In short, the background was that the financial advisor had represented both Del Monte and KKR without informing Del Monte. The financial advisor’s incentive to do so was that by representing both sides of the transaction it would be able to generate additional fees by providing financing to the buyer side. It was noted by the court that the financial advisor, among other things, had failed to inform Del Monte of its dual loyalties and also that it had directly assisted in breaches of confidentiality agreements entered into. The buyout was subsequently approved and successfully implemented.
This is essentially old news unrelated to the Swedish market, but the underlying principles involved are still of interest. One should bear in mind that, while the US and the Swedish legal systems are very different, the concept of fiduciary duties exists in both systems.
What, then, were the reasons for the court’s decision to postpone the merger, i.e. what specific actions and omissions constituted breaches of the board’s fiduciary duties?
One of the main omissions by the board was that it made insufficient efforts to follow up on its advisor’s actions. The financial advisor was working for both sides of the transaction and this was not questioned by the board even when it became apparent. The board should have done more to protect the company and its shareholders from the negative aspects of conflicts of interest on the part of the financial advisor.

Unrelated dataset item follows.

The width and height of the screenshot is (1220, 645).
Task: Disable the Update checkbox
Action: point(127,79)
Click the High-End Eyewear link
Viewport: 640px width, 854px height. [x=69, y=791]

Second, when one of the lead private equity firms wanted permission to “team up” with a private equity firm that had previously shown significant interest in Del Monte, this was approved by the board, thereby limiting the competition. In view of the interests of the company’s shareholders, some compensation, such as a higher price, should have been sought by the board in order for such a concession to be made. Alternatively, the board could have asked the private equity firms involved to team up differently in order to preserve or increase competition among them.
Third, the board acted unreasonably when it approved its financial advisor’s request to be allowed to provide buyerside financing. At this time, the board appeared not to have considered at all if this was to the benefit of shareholders, i.e. if it increased the likelihood of a successful transaction or a higher price. As no such considerations appear to have been made, the shareholders were instead left with the key drawback: as Del Monte’s financial advisor was also providing financing to the buyer, the financial advisor had an obvious conflict of interest. If the buyer over-paid this could by extension lead to substantial credit losses for the financial advisor.

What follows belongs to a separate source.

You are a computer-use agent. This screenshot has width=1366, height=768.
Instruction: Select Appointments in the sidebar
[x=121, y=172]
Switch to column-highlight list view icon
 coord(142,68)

Even though the Del Monte case includes many aspects specific to the US, we note that the issues relating to conflicts of interest are also highly relevant in Sweden. Although there is a general absence of case law on the fiduciary duties of Swedish boards of directors, we find that at least some of the shortcomings highlighted by the Delaware court could be viable as grounds for litigation against a Swedish board of directors.
If it finds itself in a situation similar to that of the Del Monte board, a board of directors should ask itself at all times: are we doing our best to protect the interests of the company and its shareholders? If the answer to this question is yes, this would reasonably also mean that the board is taking steps to ensure that its advisors do not have a conflict of the interest from the outset and that the board is taking reasonable measures to ensure that its advisors remain unconflicted by monitoring their conduct. Furthermore, if an advisor makes a specific request to assist another party in addition to the company, e.g. for it to be able to also assist a counter-party in a transaction, such a request should only be approved if there is a significant advantage to the company and its shareholders and if such advantage outweighs the risks involved. In addition, the board should note that while many of the questions relating to conflicts of interest raised could be addressed in an agreement when its advisor is retained, the board’s responsibility does not end there. Only by making sure that its advisors stay unconflicted can the board
of directors be sure that it is observing its fiduciary duties.